→ **EXERCISE DESCRIPTION**:
Reproduce every one of the following records word for word.

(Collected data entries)
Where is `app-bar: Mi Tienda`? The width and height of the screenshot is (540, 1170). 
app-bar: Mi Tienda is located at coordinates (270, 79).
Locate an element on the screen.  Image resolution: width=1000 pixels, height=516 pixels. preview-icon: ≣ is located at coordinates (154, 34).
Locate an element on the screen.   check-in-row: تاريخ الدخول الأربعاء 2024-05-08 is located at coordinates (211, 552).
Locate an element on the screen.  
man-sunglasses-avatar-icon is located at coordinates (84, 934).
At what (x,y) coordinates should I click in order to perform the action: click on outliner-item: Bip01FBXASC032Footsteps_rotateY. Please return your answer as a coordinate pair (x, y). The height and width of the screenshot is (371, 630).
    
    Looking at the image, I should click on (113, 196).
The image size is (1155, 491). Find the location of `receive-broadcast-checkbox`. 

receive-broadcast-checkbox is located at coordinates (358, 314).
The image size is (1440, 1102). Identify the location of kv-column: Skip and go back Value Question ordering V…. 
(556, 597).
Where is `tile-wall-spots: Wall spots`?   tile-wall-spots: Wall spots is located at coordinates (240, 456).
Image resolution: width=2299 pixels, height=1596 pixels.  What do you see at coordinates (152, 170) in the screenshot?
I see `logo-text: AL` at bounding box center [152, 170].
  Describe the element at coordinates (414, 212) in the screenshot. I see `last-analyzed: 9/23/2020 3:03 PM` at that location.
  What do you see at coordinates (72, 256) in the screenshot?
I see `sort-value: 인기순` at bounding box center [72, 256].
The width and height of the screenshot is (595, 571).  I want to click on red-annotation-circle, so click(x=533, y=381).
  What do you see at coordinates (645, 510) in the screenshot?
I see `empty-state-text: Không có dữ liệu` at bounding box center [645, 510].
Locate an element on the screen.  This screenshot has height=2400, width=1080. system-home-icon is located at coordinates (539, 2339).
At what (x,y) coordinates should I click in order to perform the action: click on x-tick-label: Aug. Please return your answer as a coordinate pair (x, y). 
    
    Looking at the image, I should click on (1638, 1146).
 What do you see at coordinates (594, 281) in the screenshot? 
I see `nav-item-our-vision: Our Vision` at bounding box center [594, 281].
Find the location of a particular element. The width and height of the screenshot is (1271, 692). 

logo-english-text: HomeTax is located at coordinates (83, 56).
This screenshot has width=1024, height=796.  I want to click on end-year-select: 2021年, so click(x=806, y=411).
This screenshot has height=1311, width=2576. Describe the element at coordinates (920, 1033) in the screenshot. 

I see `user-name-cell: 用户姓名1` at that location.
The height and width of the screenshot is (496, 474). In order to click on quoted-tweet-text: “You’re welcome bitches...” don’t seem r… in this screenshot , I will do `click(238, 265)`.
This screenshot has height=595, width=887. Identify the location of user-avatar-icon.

→ **RESULT OF THE TASK**:
Where is `app-bar: Mi Tienda`? The width and height of the screenshot is (540, 1170). 
app-bar: Mi Tienda is located at coordinates (270, 79).
Locate an element on the screen.  Image resolution: width=1000 pixels, height=516 pixels. preview-icon: ≣ is located at coordinates (154, 34).
Locate an element on the screen.   check-in-row: تاريخ الدخول الأربعاء 2024-05-08 is located at coordinates (211, 552).
Locate an element on the screen.  
man-sunglasses-avatar-icon is located at coordinates (84, 934).
At what (x,y) coordinates should I click in order to perform the action: click on outliner-item: Bip01FBXASC032Footsteps_rotateY. Please return your answer as a coordinate pair (x, y). The height and width of the screenshot is (371, 630).
    
    Looking at the image, I should click on (113, 196).
The image size is (1155, 491). Find the location of `receive-broadcast-checkbox`. 

receive-broadcast-checkbox is located at coordinates (358, 314).
The image size is (1440, 1102). Identify the location of kv-column: Skip and go back Value Question ordering V…. 
(556, 597).
Where is `tile-wall-spots: Wall spots`?   tile-wall-spots: Wall spots is located at coordinates (240, 456).
Image resolution: width=2299 pixels, height=1596 pixels.  What do you see at coordinates (152, 170) in the screenshot?
I see `logo-text: AL` at bounding box center [152, 170].
  Describe the element at coordinates (414, 212) in the screenshot. I see `last-analyzed: 9/23/2020 3:03 PM` at that location.
  What do you see at coordinates (72, 256) in the screenshot?
I see `sort-value: 인기순` at bounding box center [72, 256].
The width and height of the screenshot is (595, 571).  I want to click on red-annotation-circle, so click(x=533, y=381).
  What do you see at coordinates (645, 510) in the screenshot?
I see `empty-state-text: Không có dữ liệu` at bounding box center [645, 510].
Locate an element on the screen.  This screenshot has height=2400, width=1080. system-home-icon is located at coordinates (539, 2339).
At what (x,y) coordinates should I click in order to perform the action: click on x-tick-label: Aug. Please return your answer as a coordinate pair (x, y). 
    
    Looking at the image, I should click on (1638, 1146).
 What do you see at coordinates (594, 281) in the screenshot? 
I see `nav-item-our-vision: Our Vision` at bounding box center [594, 281].
Find the location of a particular element. The width and height of the screenshot is (1271, 692). 

logo-english-text: HomeTax is located at coordinates (83, 56).
This screenshot has width=1024, height=796.  I want to click on end-year-select: 2021年, so click(x=806, y=411).
This screenshot has height=1311, width=2576. Describe the element at coordinates (920, 1033) in the screenshot. 

I see `user-name-cell: 用户姓名1` at that location.
The height and width of the screenshot is (496, 474). In order to click on quoted-tweet-text: “You’re welcome bitches...” don’t seem r… in this screenshot , I will do `click(238, 265)`.
This screenshot has height=595, width=887. Identify the location of user-avatar-icon.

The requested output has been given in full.